Mas aqui caminhamos no sentido oposto, percorremos a primeira estrada, hoje globalmente questionada. E, mais que a primazia absoluta do mercado, ainda buscamos o desmantelamento do Estado. Tanto a inação em áreas sociais, quanto reforma administrativa e as almejadas privatizações carecem de sentido lógico, mas liquidam qualquer controle estatal sobre o jogo econômico e reduzem consideravelmente as possibilidades de investimento. Sem contar áreas sociais, que ficariam à mercê da filantropia e da iniciativa privada – duas fontes de investimento que jamais reduziram a desigualdade, que mantêm o status quo. A liberdade do mercado leva ao desespero e aos gritos, estes farão nascer a repressão e o jogo deveria seguir até a retomada do poder por valores que privilegiem a visão do trabalhadores. Mas que Estado sobrará após essa devastação?
O mais impressionante, no caso brasileiro, é a voz única que ecoa nos debates públicos construídos pela mídia. Por mais que haja personagens que se esgoelem contra a política econômica deste governo, não encontraremos um depoimento sequer em noticiários que aponte a irracionalidade do teto de gastos, da criminalização do funcionalismo público, das privatizações de setores estratégicos, do esfacelamento de empresas como a Petrobras, Correios, Caixa e Banco do Brasil. Os interesses do capital são mascarados como forças naturais, como a única estrada a trilhar.

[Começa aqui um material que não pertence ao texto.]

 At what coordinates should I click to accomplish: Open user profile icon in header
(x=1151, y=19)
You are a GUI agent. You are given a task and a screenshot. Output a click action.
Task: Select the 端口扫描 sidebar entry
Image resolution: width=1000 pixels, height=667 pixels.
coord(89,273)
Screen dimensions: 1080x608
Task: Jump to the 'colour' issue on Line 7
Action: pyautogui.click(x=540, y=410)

Piketty entrevê soluções políticas para o horror capitalista, enquanto Marx disseca o horror da vida sob esses princípios. Como leitores ávidos de Balzac, com mais ou menos ódio, ambos usam como exemplo o mesmo ser humano para pintar o egoísmo e a ganância que se espraiam pelas relações humanas. Mas, seja nos tons pastéis de Piketty, ou na paleta expressionista do alemão, ambos sabem que, na selvageria dessa reconstrução da realidade brasileira levada a cabo pela primazia do mercado, como diria o romancista, o “privilégio de sentir-se em casa em qualquer lugar pertence apenas aos reis, às prostitutas e aos ladrões”. Não sobrará país algum.
*Mauricio Falavigna é historiador. Autor do livro Inclusão digital – vivências brasileiras.